What you are asked to do
Find every line in the records below that contains the word "agent", and copy each such line.

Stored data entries
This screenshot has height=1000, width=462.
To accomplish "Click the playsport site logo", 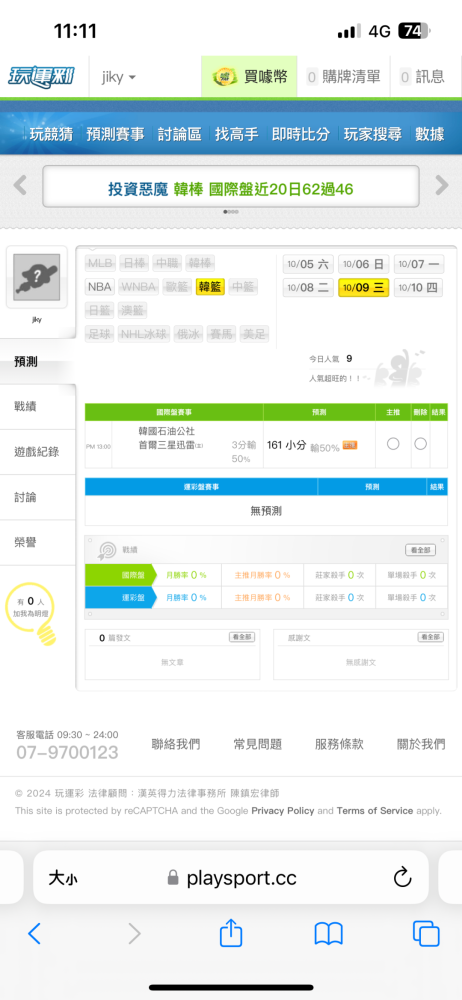I will click(x=41, y=77).
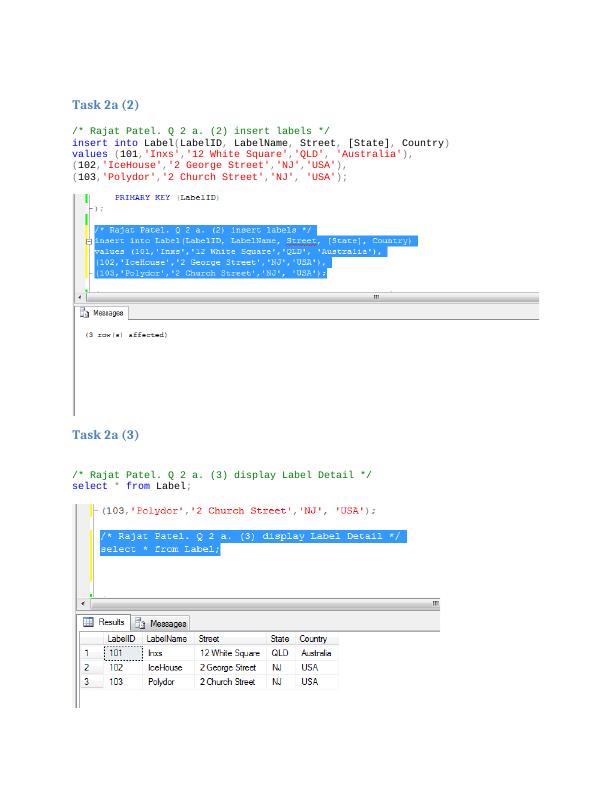This screenshot has width=612, height=792.
Task: Click the Country column header
Action: [x=313, y=639]
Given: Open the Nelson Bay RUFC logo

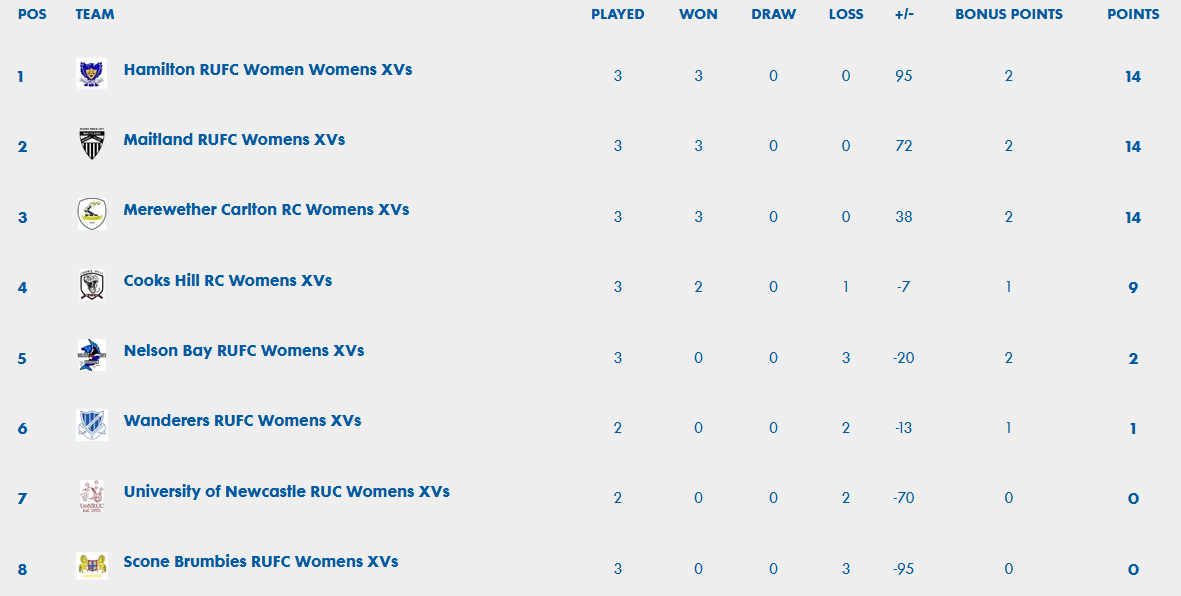Looking at the screenshot, I should (91, 355).
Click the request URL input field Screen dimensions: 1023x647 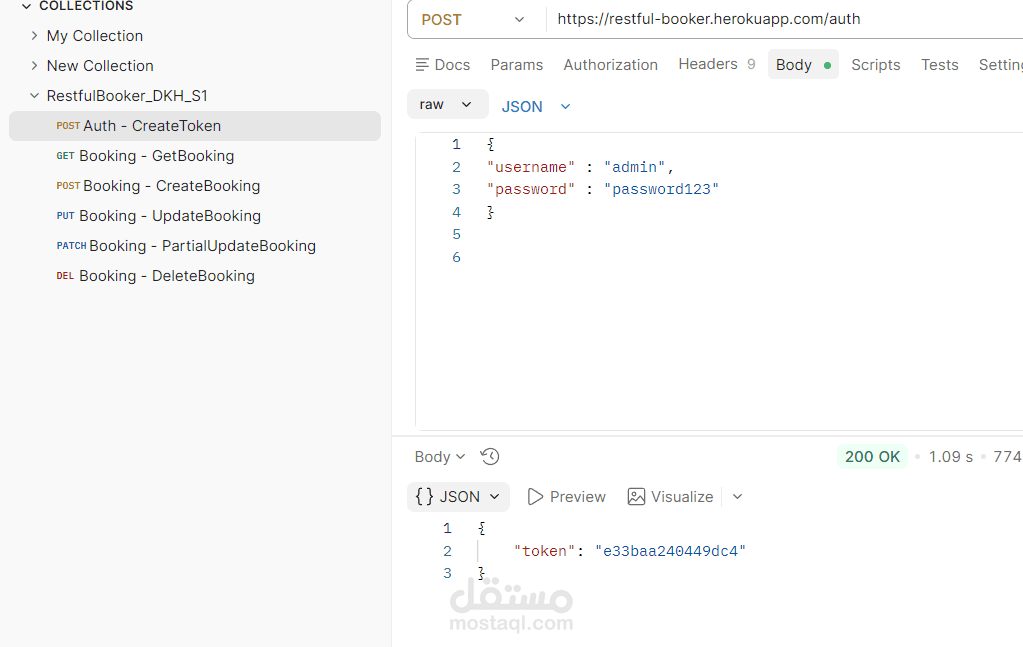click(x=780, y=19)
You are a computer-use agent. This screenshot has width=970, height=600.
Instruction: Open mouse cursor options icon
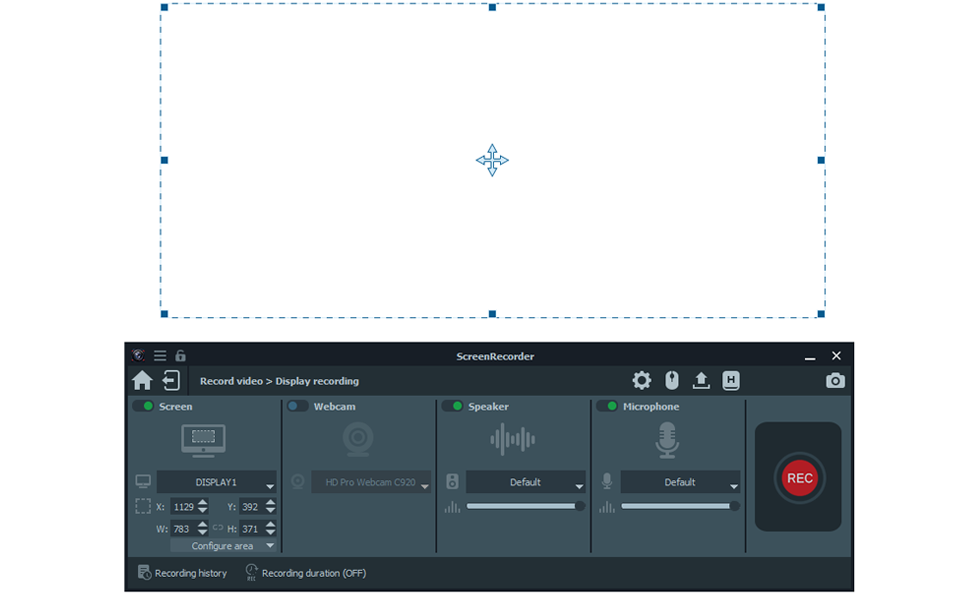point(672,380)
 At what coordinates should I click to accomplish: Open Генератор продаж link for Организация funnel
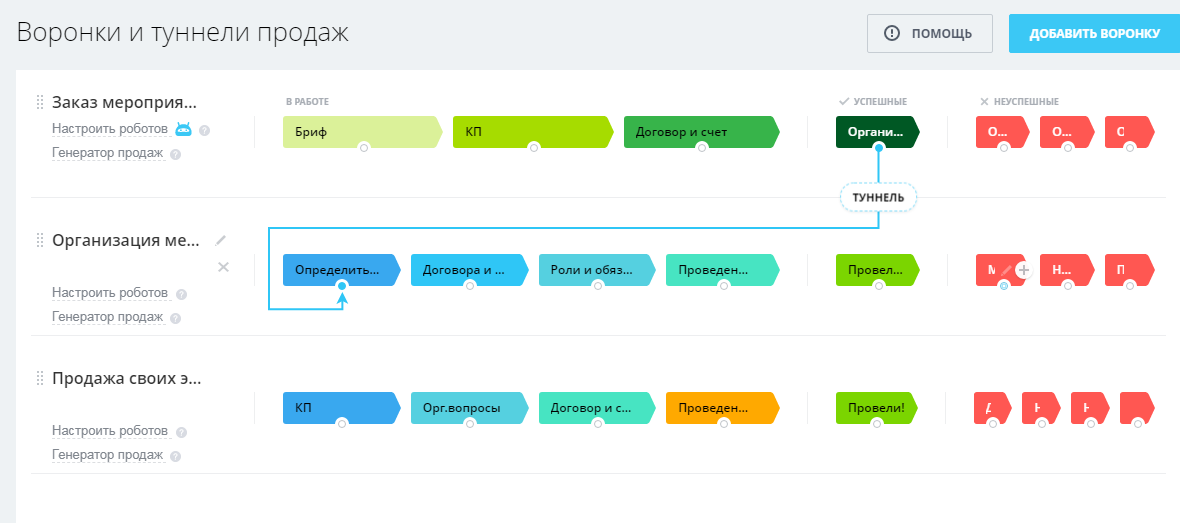[107, 317]
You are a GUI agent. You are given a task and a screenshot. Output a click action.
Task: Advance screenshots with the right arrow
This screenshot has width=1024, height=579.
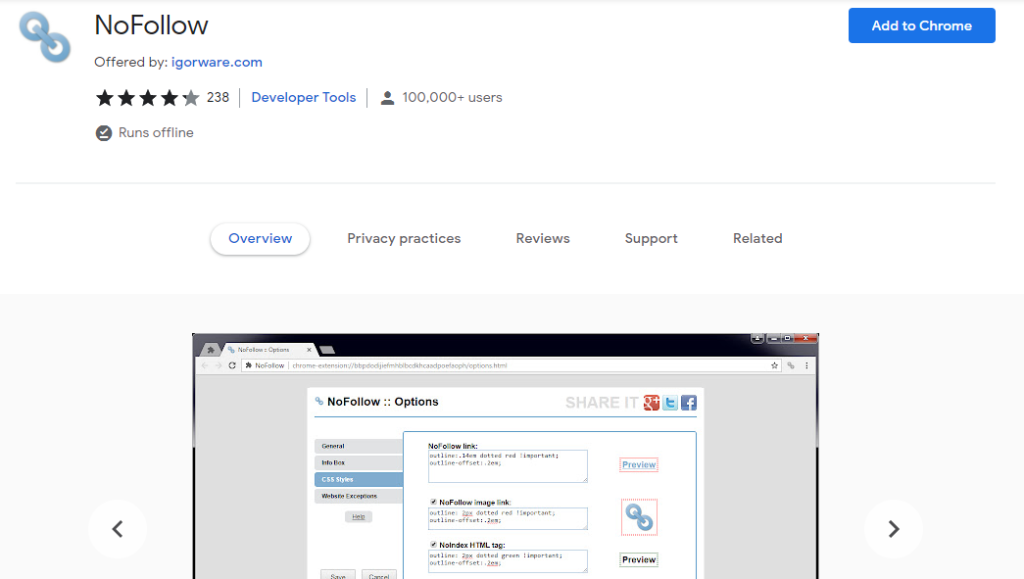(x=893, y=529)
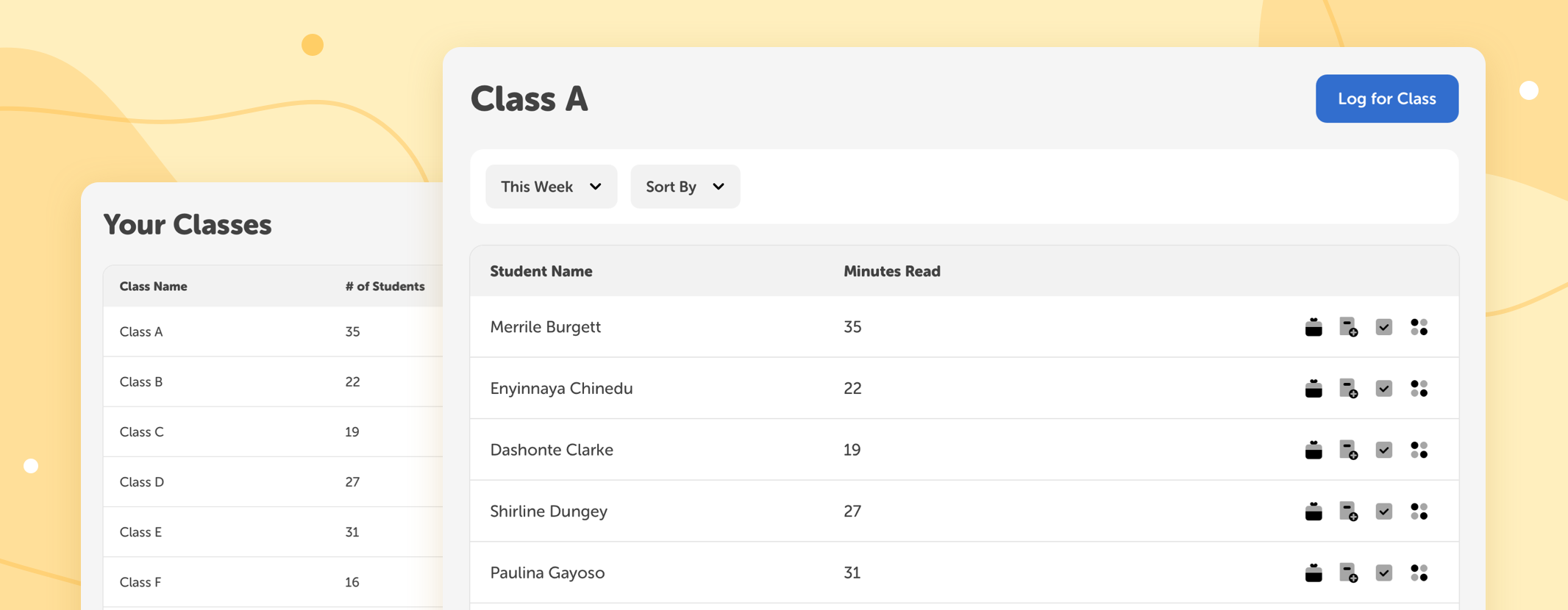Expand the Sort By dropdown

pyautogui.click(x=685, y=187)

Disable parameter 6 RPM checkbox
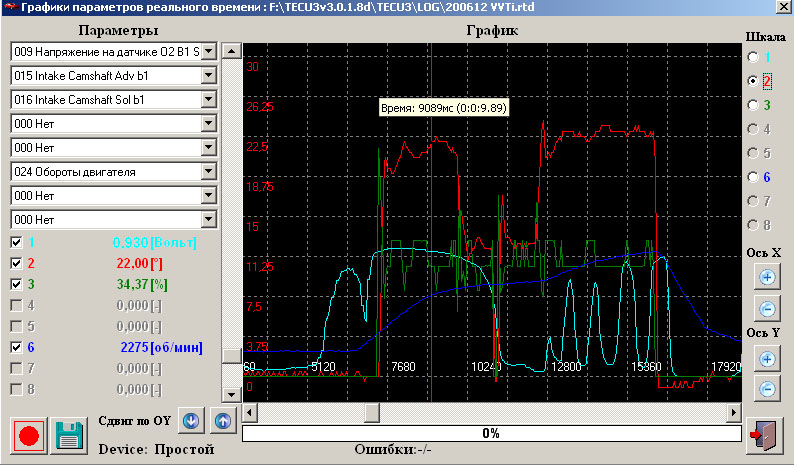pos(16,348)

Exercise answer
You are a computer-use agent. This screenshot has width=970, height=600.
You are a GUI agent. You are given a task and a screenshot. Output a click action.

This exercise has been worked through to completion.